WHAT TO WORK ON: Retype each line of the listing below, from the first through the one holding "WP Puzzle (71, 2372)", with no other lines.

DATA SECTION:
________
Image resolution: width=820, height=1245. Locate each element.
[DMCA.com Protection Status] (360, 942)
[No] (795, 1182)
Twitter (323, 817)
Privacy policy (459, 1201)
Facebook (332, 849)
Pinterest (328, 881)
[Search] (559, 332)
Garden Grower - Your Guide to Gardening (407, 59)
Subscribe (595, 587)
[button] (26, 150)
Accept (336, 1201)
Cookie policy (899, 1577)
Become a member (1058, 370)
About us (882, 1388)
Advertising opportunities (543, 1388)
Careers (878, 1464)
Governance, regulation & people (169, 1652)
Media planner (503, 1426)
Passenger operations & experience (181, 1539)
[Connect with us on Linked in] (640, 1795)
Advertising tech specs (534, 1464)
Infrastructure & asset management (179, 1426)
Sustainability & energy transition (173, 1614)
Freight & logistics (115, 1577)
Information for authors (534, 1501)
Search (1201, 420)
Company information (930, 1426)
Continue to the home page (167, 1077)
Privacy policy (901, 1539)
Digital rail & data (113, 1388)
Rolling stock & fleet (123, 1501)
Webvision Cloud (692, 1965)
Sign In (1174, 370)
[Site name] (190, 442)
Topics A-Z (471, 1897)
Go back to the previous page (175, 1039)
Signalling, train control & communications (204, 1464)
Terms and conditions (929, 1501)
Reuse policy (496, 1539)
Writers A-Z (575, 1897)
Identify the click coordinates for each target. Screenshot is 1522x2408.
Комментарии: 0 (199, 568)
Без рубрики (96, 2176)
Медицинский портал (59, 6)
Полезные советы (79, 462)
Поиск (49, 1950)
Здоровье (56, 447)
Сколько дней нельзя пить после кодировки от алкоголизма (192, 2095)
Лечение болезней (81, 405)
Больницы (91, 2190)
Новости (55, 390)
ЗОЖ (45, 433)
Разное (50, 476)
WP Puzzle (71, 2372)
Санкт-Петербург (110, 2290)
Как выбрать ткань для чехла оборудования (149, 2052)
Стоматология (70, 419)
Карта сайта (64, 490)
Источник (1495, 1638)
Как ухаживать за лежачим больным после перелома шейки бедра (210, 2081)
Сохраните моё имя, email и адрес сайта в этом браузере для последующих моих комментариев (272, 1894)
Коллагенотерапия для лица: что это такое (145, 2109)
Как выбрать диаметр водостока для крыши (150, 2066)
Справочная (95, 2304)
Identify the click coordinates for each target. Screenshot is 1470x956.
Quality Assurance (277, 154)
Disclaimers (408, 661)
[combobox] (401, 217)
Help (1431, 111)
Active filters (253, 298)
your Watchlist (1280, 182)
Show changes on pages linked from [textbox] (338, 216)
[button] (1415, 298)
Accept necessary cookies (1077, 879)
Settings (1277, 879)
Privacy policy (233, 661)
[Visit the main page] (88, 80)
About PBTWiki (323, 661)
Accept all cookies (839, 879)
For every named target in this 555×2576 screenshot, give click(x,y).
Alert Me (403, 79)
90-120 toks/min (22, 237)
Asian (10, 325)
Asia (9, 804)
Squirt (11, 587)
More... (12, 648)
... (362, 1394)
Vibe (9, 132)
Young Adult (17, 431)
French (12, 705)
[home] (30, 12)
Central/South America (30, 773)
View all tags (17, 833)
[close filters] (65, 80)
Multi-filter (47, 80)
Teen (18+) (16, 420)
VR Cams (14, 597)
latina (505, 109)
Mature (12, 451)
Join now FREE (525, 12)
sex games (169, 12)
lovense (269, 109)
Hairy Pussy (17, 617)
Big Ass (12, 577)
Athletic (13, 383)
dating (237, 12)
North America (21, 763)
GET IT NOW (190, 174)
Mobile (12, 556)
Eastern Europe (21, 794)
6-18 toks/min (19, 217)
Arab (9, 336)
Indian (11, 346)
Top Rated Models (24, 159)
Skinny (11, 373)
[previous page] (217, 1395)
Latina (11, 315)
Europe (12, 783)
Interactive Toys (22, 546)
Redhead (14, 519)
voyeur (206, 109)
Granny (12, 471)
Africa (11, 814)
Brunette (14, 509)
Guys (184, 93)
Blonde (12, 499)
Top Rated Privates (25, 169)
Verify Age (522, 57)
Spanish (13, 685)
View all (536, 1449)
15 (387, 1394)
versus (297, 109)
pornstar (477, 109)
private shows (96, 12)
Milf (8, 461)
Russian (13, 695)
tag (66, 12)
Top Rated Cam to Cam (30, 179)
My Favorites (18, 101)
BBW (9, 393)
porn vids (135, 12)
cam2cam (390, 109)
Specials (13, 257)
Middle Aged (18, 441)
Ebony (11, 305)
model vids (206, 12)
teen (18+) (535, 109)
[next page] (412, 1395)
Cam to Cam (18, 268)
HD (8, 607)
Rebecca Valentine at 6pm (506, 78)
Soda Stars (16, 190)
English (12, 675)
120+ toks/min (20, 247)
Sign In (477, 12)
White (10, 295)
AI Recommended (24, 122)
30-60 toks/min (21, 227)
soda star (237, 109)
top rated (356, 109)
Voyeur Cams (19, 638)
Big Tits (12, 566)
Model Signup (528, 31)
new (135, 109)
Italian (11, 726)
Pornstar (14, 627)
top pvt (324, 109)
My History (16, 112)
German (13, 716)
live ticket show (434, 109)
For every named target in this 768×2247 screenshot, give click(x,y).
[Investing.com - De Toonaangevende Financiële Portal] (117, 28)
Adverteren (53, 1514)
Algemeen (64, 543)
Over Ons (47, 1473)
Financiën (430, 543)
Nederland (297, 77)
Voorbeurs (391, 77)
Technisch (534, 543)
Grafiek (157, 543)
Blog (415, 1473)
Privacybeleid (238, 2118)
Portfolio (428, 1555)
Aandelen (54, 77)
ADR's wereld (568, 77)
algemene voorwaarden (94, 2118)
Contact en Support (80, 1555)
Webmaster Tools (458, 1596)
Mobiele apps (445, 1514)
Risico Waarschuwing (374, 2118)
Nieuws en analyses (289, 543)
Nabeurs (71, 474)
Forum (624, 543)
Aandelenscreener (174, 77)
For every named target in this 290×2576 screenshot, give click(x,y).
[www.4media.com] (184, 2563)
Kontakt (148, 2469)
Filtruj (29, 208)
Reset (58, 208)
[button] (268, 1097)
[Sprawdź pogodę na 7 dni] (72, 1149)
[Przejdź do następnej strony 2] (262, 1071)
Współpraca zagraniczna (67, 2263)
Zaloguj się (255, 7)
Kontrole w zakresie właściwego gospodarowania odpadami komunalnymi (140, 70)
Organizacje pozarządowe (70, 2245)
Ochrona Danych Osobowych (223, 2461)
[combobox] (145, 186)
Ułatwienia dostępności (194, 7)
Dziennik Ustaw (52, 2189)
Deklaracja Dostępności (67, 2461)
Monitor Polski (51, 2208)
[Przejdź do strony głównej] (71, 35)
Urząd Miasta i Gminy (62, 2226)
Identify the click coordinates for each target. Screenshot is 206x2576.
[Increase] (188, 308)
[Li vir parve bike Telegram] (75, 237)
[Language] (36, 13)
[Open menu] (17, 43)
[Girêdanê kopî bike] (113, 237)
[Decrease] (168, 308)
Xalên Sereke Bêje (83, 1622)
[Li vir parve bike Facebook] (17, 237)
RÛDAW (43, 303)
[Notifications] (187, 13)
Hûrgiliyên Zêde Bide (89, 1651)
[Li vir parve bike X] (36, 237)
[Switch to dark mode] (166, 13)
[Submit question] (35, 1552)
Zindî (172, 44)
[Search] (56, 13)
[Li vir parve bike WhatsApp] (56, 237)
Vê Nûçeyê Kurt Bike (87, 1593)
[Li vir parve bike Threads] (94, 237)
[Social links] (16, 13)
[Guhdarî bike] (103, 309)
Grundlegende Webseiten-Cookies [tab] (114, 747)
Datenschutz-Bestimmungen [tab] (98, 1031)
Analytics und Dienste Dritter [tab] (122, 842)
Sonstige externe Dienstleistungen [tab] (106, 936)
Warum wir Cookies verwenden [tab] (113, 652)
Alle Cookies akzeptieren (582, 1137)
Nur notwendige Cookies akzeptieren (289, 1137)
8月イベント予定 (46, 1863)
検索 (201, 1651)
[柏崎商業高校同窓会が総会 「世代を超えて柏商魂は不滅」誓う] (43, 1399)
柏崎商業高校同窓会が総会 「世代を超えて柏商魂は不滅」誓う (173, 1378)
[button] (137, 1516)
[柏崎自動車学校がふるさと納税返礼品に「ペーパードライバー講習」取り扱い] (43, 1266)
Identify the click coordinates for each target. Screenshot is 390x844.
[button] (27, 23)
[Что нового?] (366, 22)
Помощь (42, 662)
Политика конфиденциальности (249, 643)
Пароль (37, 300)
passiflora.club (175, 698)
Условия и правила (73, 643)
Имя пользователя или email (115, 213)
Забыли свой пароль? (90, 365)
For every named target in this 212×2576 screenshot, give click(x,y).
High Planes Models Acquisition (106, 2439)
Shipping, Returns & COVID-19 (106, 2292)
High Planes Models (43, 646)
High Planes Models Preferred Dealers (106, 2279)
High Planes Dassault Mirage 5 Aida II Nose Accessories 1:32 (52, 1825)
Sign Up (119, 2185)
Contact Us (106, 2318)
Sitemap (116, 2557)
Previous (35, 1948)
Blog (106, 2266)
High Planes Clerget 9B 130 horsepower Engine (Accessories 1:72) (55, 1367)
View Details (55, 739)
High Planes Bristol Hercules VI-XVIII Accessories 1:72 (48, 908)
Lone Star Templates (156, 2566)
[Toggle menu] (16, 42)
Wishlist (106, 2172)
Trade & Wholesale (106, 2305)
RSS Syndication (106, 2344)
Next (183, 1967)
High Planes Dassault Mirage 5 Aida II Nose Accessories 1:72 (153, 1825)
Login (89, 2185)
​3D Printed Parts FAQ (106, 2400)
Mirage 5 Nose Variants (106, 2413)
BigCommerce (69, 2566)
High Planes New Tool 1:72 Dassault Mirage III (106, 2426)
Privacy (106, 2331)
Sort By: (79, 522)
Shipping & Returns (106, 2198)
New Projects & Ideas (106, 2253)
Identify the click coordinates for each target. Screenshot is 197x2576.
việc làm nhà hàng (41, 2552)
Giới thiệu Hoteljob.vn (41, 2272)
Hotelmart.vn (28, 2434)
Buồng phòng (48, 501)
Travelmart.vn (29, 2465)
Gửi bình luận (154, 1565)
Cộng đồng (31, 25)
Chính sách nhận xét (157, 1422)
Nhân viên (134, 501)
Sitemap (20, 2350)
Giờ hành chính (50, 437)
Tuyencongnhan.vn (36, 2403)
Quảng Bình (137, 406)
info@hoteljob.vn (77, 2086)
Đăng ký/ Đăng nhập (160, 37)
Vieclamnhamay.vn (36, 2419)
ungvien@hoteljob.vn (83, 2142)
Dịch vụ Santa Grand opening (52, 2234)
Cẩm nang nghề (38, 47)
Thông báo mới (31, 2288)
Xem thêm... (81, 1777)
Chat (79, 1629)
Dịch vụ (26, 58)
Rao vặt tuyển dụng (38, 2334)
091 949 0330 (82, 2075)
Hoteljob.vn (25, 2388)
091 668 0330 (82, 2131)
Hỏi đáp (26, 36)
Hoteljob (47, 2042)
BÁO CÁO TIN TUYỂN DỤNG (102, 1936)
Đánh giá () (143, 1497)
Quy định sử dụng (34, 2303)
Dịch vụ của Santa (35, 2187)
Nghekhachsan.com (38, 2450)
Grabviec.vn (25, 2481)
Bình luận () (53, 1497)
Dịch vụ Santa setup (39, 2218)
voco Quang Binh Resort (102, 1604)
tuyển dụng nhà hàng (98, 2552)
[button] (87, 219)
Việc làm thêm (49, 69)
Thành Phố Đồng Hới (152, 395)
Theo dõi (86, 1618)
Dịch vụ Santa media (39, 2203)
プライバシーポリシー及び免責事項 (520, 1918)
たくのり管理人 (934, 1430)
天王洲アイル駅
________
TASK RESPONSE:
Image resolution: width=820, height=1245. Locate each element.
[DMCA.com Protection Status] (360, 942)
[No] (795, 1182)
Twitter (323, 817)
Privacy policy (459, 1201)
Facebook (332, 849)
Pinterest (328, 881)
[Search] (559, 332)
Garden Grower - Your Guide to Gardening (407, 59)
Subscribe (595, 587)
[button] (26, 150)
Accept (336, 1201)
Cookie policy (899, 1577)
Become a member (1058, 370)
About us (882, 1388)
Advertising opportunities (543, 1388)
Careers (878, 1464)
Governance, regulation & people (169, 1652)
Media planner (503, 1426)
Passenger operations & experience (181, 1539)
[Connect with us on Linked in] (640, 1795)
Advertising tech specs (534, 1464)
Infrastructure & asset management (179, 1426)
Sustainability & energy transition (173, 1614)
Freight & logistics (115, 1577)
Information for authors (534, 1501)
Search (1201, 420)
Company information (930, 1426)
Continue to the home page (167, 1077)
Privacy policy (901, 1539)
Digital rail & data (113, 1388)
Rolling stock & fleet (123, 1501)
Webvision Cloud (692, 1965)
Sign In (1174, 370)
[Site name] (190, 442)
Topics A-Z (471, 1897)
Go back to the previous page (175, 1039)
Signalling, train control & communications (204, 1464)
Terms and conditions (929, 1501)
Reuse policy (496, 1539)
Writers A-Z (575, 1897)
Identify the click coordinates for each target. Screenshot is 1522x2408.
Комментарии: 0 (199, 568)
Без рубрики (96, 2176)
Медицинский портал (59, 6)
Полезные советы (79, 462)
Поиск (49, 1950)
Здоровье (56, 447)
Сколько дней нельзя пить после кодировки от алкоголизма (192, 2095)
Лечение болезней (81, 405)
Больницы (91, 2190)
Новости (55, 390)
ЗОЖ (45, 433)
Разное (50, 476)
WP Puzzle (71, 2372)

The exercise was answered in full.